**Texte fourni**
-*-
Il y a aujourd’hui 600000 Israéliens qui vivent au-delà de la « ligne verte ». Les évacuer coûterait 20% de PIB à l’occupant. Vouloir ressusciter Oslo en martelant des slogans comme « deux peuples, deux États » ou « un État palestinien sur la base des frontières 1967 » (pourquoi 22% de la Palestine quand ils forment 50% de la population ?) est une impasse.
L’Autorité Palestinienne n’a plus de légitimité. L’élection de son président date de 2005. Elle ne représente clairement qu’une partie parmi d’autres des Palestiniens. Elle n’est en rien l’embryon d’un futur État. Au contraire, elle maintient la fiction d’un processus qui permet à la colonisation de toujours avancer. Elle permet à l’occupant de ne pas avoir à assumer les conséquences de l’occupation.
-*-
**Données fournies**
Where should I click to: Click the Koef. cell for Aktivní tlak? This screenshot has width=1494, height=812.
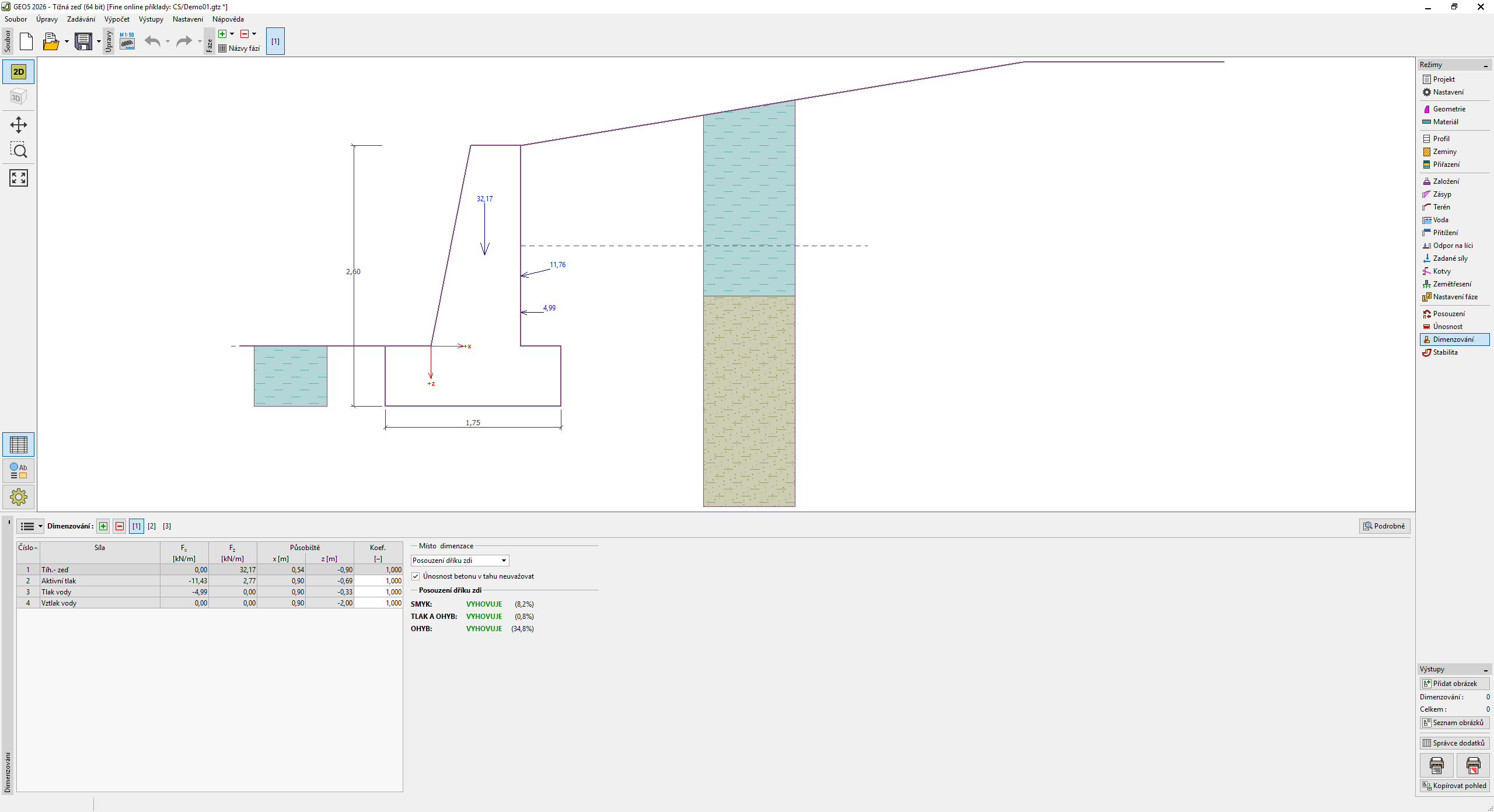pos(378,581)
-*-
**Problème 1**
Reprends le texte sur l'occupation israélienne en commençant par « Il y a aujourd’hui » et en continuant jusqu'à « est une impasse. ». Remplace « impasse » par « voie sans issue ».
**Problème 2**
Poursuis le texte sur l'occupation israélienne après sa dernière phrase.

**Réponse 1**
Il y a aujourd’hui 600000 Israéliens qui vivent au-delà de la « ligne verte ». Les évacuer coûterait 20% de PIB à l’occupant. Vouloir ressusciter Oslo en martelant des slogans comme « deux peuples, deux États » ou « un État palestinien sur la base des frontières 1967 » (pourquoi 22% de la Palestine quand ils forment 50% de la population ?) est une voie sans issue.

**Réponse 2**
La mise en sommeil de l’OLP qui représentait la Palestine dans toute sa diversité est un manque terrible.
On est entré de fait dans une nouvelle période : une lutte antiapartheid et pour l’égalité des droits sur un espace unique où les dominés forment 50% de la population. Cette résistance sera longue. Elle passe par la délégitimation d’un État raciste coupable du crime d’apartheid, par des sanctions et par le boycott.